* **Dataset**:
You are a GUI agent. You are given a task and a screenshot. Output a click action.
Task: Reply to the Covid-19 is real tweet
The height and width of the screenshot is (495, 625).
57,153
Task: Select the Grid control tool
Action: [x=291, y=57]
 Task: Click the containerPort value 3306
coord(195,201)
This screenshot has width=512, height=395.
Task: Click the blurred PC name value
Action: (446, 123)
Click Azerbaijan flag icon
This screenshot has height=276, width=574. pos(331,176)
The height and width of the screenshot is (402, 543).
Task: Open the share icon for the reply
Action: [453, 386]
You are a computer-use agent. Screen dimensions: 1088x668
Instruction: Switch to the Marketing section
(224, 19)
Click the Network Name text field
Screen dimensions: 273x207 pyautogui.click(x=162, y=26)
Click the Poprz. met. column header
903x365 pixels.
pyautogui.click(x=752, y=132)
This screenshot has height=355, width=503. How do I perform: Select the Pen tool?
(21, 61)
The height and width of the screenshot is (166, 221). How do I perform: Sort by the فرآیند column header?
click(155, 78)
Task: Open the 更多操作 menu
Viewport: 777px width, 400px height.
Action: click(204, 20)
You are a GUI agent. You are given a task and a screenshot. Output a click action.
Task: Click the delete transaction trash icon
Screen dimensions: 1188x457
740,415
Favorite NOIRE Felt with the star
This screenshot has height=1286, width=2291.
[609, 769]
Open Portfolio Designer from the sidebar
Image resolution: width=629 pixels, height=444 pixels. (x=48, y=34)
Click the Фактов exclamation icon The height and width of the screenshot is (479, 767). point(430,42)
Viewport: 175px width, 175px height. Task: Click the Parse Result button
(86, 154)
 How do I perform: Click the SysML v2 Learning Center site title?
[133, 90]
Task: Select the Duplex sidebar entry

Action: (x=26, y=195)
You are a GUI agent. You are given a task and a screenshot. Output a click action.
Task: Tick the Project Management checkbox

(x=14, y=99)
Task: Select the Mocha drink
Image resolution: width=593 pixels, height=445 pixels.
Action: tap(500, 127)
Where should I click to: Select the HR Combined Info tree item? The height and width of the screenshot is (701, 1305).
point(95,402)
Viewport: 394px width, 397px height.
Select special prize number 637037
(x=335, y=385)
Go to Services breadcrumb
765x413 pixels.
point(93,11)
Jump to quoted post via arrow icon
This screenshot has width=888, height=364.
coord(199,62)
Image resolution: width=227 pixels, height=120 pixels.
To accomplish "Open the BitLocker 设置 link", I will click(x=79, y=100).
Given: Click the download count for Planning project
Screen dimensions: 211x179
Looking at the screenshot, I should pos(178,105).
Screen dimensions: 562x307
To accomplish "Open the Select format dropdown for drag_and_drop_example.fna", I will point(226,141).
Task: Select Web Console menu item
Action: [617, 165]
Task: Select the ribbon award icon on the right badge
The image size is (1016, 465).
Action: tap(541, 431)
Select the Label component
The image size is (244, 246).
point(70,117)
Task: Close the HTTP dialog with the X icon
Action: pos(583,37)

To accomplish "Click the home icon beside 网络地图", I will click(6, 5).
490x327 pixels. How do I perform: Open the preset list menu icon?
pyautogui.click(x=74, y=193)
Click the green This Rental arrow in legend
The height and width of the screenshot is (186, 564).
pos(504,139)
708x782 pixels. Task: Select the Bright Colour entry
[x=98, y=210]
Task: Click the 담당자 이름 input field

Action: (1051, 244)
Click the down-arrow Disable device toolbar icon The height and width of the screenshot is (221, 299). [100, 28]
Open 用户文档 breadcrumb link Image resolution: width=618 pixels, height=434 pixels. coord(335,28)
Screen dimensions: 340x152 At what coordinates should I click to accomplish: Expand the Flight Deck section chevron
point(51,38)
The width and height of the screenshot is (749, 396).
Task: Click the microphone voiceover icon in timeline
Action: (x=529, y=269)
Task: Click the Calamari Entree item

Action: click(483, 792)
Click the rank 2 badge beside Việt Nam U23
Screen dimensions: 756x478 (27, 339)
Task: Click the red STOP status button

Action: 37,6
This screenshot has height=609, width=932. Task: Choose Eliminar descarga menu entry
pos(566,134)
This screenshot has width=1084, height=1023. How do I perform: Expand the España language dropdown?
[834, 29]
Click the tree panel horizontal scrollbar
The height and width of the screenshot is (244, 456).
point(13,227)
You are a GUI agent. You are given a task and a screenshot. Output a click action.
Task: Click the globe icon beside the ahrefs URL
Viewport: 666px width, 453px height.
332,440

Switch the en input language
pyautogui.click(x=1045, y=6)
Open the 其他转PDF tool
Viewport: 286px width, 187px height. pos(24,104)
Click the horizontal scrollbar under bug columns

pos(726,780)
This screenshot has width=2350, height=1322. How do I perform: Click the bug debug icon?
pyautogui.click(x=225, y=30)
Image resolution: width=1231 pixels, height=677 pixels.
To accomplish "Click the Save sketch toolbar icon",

* **What to do**:
Copy out every line between the lines holding "Click the green This Rental arrow in legend" and "Click the down-arrow", inclusive, requests included, scaling each coordinate in the answers by 2.1 and rounding it to a whole number, with halves rounded up.

* **Response**:
Click the green This Rental arrow in legend
The height and width of the screenshot is (186, 564).
pos(1058,292)
708x782 pixels. Task: Select the Bright Colour entry
[x=206, y=441]
Task: Click the 담당자 이름 input field

Action: (2207, 512)
Click the down-arrow Disable device toolbar icon The height and width of the screenshot is (221, 299). [210, 59]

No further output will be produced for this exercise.